*** Source excerpt

And I, in turn, am beginning to feel almost like myself -- or if not like myself yet, then at least like someone who could possibly be a nodding acquaintance of mine. I've been up from the couch, cautiously eaten a bit, done a little housework (too little), and have started having ideas about what I might do with this yarn. I think there's a big comfortable, scoop-necked cardigan somewhere in my future. With roomy modified drop shoulders and sleeves for layering over other things. It will most likely be all in stockinette but for the ribbing, since the lumpy-bumpy yarn is likely to work best in the simplest of stitches.
I keep feeling, though, as if I ought to work in a touch of a fancier stitch pattern or some kind of decorative fillip. However, that's probably just some subliminal terror instilled by Barbara G. Walker's rather strong-minded dictate, in the introduction to her Second Treasury of Knitting Patterns, saying that any knitter who is capable of it must add some interesting stitch pattern to a project. Why? To distinguish it as handiwork and make it worth the knitting, which it otherwise wouldn't be. Of course, we have to keep in mind that she was probably just excited about her book of stitch patterns at the time (as am I; it's a doozy). But I think stockinette is rather beautiful, even unadorned. It's particularly good when you just want to emphasize the line of the sweater or the character of the yarn. And I think this yarn is going to be a character, all right.
It's good to have the ideas and plans starting to bubble at last. It's a sign that all will soon be well with the world again.

******

Exercise goal -
Answer these questions from the knitting excerpt above:
1. What garment does the writer picture making with the yarn?
2. In the introduction to which book does Barbara G. Walker give her dictate about stitch patterns?
3. According to the writer, what are ideas and plans starting to bubble a sign of?

*** Data section

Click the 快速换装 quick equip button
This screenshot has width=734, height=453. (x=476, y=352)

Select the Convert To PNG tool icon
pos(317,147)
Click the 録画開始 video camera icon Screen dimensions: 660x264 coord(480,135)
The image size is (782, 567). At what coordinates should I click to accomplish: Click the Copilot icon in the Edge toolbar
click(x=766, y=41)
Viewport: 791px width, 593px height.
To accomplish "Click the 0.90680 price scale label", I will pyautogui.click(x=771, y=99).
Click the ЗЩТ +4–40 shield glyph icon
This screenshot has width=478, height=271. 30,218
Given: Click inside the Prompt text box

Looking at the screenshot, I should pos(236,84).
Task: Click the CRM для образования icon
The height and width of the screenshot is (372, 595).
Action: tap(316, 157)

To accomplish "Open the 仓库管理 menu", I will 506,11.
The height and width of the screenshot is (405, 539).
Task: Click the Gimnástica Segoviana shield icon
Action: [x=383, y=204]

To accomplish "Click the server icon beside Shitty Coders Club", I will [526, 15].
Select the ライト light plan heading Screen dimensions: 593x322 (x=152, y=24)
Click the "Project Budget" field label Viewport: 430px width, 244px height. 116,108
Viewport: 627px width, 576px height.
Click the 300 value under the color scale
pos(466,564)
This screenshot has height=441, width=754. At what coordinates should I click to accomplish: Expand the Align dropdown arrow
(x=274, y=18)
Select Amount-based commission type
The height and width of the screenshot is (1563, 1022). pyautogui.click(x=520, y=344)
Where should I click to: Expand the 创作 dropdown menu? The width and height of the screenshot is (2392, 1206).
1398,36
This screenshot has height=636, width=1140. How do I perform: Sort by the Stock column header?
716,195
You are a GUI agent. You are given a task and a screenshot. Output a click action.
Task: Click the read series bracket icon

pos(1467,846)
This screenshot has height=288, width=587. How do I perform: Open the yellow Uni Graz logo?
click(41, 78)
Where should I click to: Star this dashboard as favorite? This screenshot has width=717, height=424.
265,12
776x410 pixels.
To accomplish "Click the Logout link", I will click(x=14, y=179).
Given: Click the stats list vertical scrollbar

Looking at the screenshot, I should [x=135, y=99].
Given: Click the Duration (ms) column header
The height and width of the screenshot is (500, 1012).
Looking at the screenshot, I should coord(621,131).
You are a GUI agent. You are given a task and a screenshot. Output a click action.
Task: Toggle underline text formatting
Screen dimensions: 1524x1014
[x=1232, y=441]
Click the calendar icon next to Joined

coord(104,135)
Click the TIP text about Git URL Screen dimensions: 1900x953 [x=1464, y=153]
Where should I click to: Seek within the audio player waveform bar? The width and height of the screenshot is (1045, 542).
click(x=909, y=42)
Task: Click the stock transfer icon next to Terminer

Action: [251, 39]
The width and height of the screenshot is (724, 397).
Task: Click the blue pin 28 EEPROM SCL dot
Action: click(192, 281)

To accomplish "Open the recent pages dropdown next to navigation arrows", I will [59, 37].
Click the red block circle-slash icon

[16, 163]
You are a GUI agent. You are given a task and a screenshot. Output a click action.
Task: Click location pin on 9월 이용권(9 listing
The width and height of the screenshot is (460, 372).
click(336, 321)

******

Solution to this problem -
1. A big comfortable, scoop-necked cardigan.
2. Her Second Treasury of Knitting Patterns.
3. That all will soon be well with the world again.